Yulia Tymoshenko uses her iPad to take a photograph during a trial hearing in Kyiv last month.
Yulia Tymoshenko uses her iPad to take a photograph during a trial hearing in Kyiv last month.
For Ukrainians, the brief 24-hour respite from the reality show that is the trial of former Prime Minister Yulia Tymoshenko is over. The case resumed today in a Kyiv courtroom.

From the day the confrontation between the administration of current President Viktor Yanukovych and Tymoshenko began, the two sides have seemed like speeding trains, bound to collide at some point. All the warnings and appeals voiced by Western governments, rights activists, and opposition leaders to refrain from politically motivated prosecutions and adhere to the rule of law fell on deaf ears.

Tymoshenko seems to have been expecting her arrest. On August 5, the day she was taken into custody, her press service uploaded a video to YouTube in which she explained why she had chosen not to flee the country, why she is not afraid of the charges against her, and how she will continue to protect the interests of those 11 million who voted for her in the presidential elections.

“Regardless of where I am, free or behind bars, I feel that I have enough strength to go through these tribulations that have been prepared for me, and together with you, return our country to the path of prosperity, justice, strengthening the national spirit and dignity,” Tymoshenko says in the video.

A different bit of digital celluloid tells another story.

“In Europe, law enforcement authorities protect the ruling powers and the opposition. But here, law enforcement authorities protect only that political group that happens to be in power. He who loses the presidential elections goes to jail." These prophetic words were uttered by the Donetsk City Council Secretary Mykola Levchenko in a documentary film about the city called “The Other Chelsea – A Story from Donetsk."

What has been happening to Tymoshenko since Yanukovych defeated her in the last presidential election seems to point to the veracity of Levchenko’s claim.

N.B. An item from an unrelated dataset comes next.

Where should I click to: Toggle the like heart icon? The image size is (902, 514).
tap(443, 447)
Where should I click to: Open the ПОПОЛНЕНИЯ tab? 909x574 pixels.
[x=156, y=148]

Tymoshenko is accused of abusing her prime ministerial office, in particular of signing a gas deal with Russia that was disadvantageous for Ukraine. After much drama both in and outside the prosecutor’s office in Kyiv, her trial finally began in late June.

That’s when the reality show really hit its stride.

From the first day, Tymoshenko refused to recognize the authority of the court. She would not stand when the judge entered the courtroom, nor would she address him as “your honor." She called the trial a political witch hunt and regularly tweeted its twists and turns directly from the courtroom on her iPad.

Young presiding Judge Rodion Kireyev’s cup of judicial suffering and capacity to ignore insults finally reached its limit on August 5. He ordered that Yulia Tymoshenko be arrested.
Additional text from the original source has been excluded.